README ¶
Colorspaces and Thresholding
In the previous chapter we had a quick look at digital image airthmetics and how it can help us select various regions of the image and do something with it like overlay another image on it, blur it etc.
We have scratched upon a concept of color spaces and image thresholding, but didn't dedicate much time to it. This chapter will take a closer a look at both of these topics.
Colorspaces
Digital images are usually composed of several "layers" of colors often referred to as color channels (even a grayscale image can have alpha channel, turning the number of channels of the grayscale image to 2
). To make things more complicated there are different channel "types" a.k.a. color spaces, each of which encodes color channels in different way. Each color mode has its cons and pros whicih we won't deal with here. Instead we will have a look at how to convert images between different color spaces and color modes using gocv
.
Most developers are familiar with RGB
color mode, which splits the image into three color channels: Red (R
), Green (G
) and Blue (B
). By default gocv
reads a colored image in BGR
color mode. Converting between different color modes is easy using gocv.CvtColor()
function. Equally, the same function can be used for over 100 color conversion operations. Let's have a look at simple example of convertin a colored image into a grayscale image:
package main
import (
"fmt"
"os"
"path/filepath"
"gocv.io/x/gocv"
)
func main() {
messiPath := filepath.Join("messi.jpg")
// read images
messi := gocv.IMRead(messiPath, gocv.IMReadColor)
if messi.Empty() {
fmt.Printf("Failed to read image: %s\n", messiPath)
os.Exit(1)
}
// grayscale messi image
grayMessi := gocv.NewMat()
gocv.CvtColor(messi, &grayMessi, gocv.ColorBGRToGray)
// write image to filesystem
outPath := filepath.Join("gray_messi.jpeg")

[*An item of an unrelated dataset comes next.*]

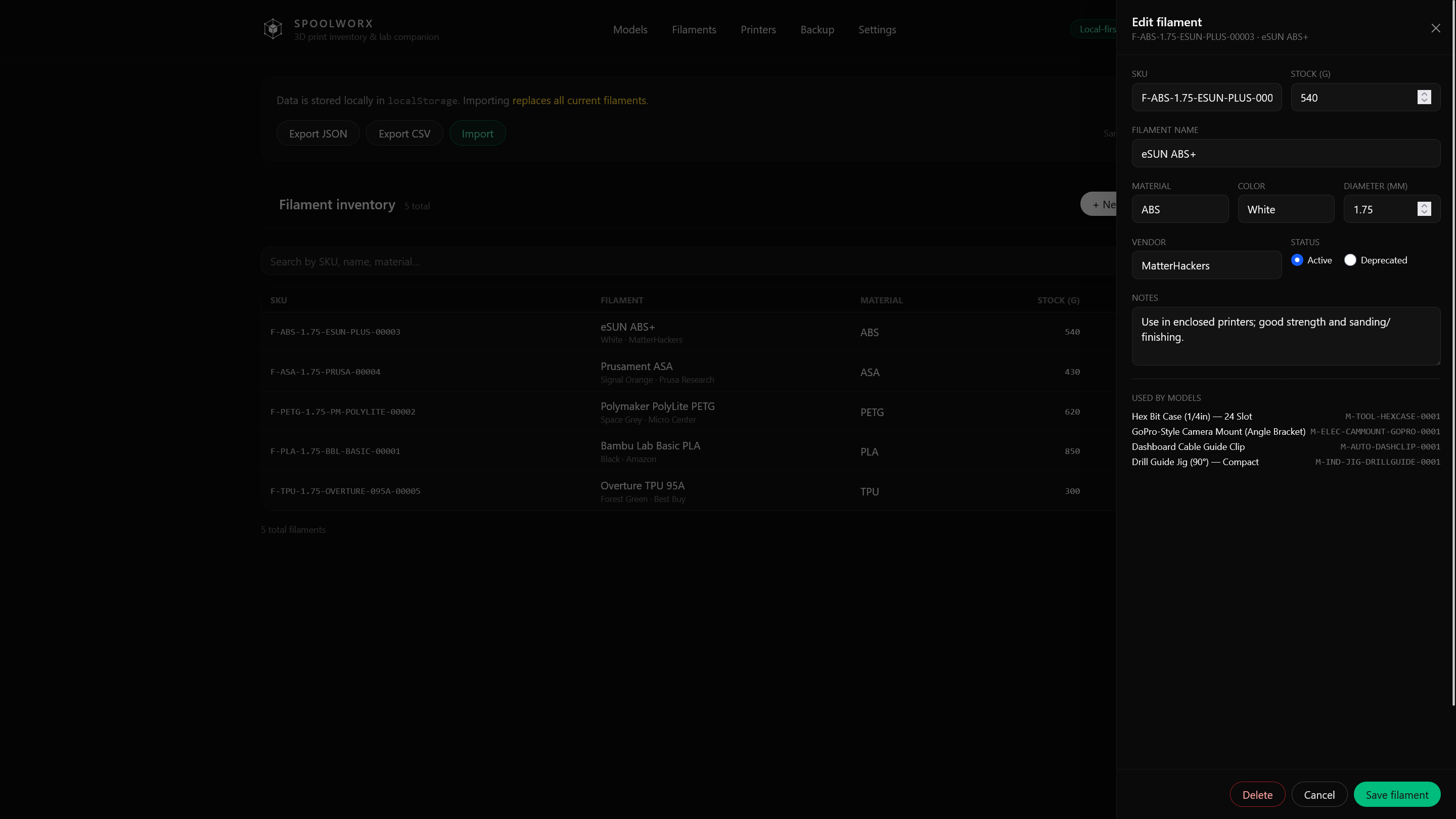Open the Models navigation item
1456x819 pixels.
630,29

if ok := gocv.IMWrite(outPath, grayMessi); !ok {
fmt.Printf("Failed to write image: %s\n")
os.Exit(1)
}
}
We can see the colored and grayscale image below:
For completeness, note that we could have actually read image of Messi as grayscale, not needing the conversion, that is, if we knew in advance that we would never actually need the original colored image later on like this (note gocv.IMReadGrayScale
parameter passed to gocv.IMRead
function):
package main
import (
"fmt"
"os"
"path/filepath"
"gocv.io/x/gocv"
)
func main() {
messiPath := filepath.Join("messi.jpg")
// read images
grayMessi := gocv.IMRead(messiPath, IMReadGrayScale)
if messi.Empty() {
fmt.Printf("Failed to read image: %s\n", messiPath)
os.Exit(1)
}
}
One thing which used to bite me when working with colored images was when I converted BGR image into RGB and then after having done some work with it I'd write the RGB image to the filesystem forgetting to convert it back to the original BGR color scheme which gocv
expects. The result would look like this:
Dont forget to convert RGB images back to BGR images before you write them to filesystem
HSV Colorspace
One color scheme you will encounter a lot when dealing with image processing, especially when it comes down to processing video streams, is HSV: Hue Saturation Value. It stores color information in three channels, just like RGB, but one channel is devoted to brightness (Value), and the other two convey colour information. HSV is much better than RGB under varying light conditions and is especially useful in lossy video compression, where loss of color information is less noticeable to the human eye.
Thresholding
As I mentioned at the beginning of this chapter we talked a bit about image thresholding in the previous chapter, in particular about a specific type of thresholding: binary image thresholding. Thresholding is usually done on grayscale image to get a bi-level (binary) image out of a grayscale image or for removing a noise, that is, filtering out pixels with too small or too large values.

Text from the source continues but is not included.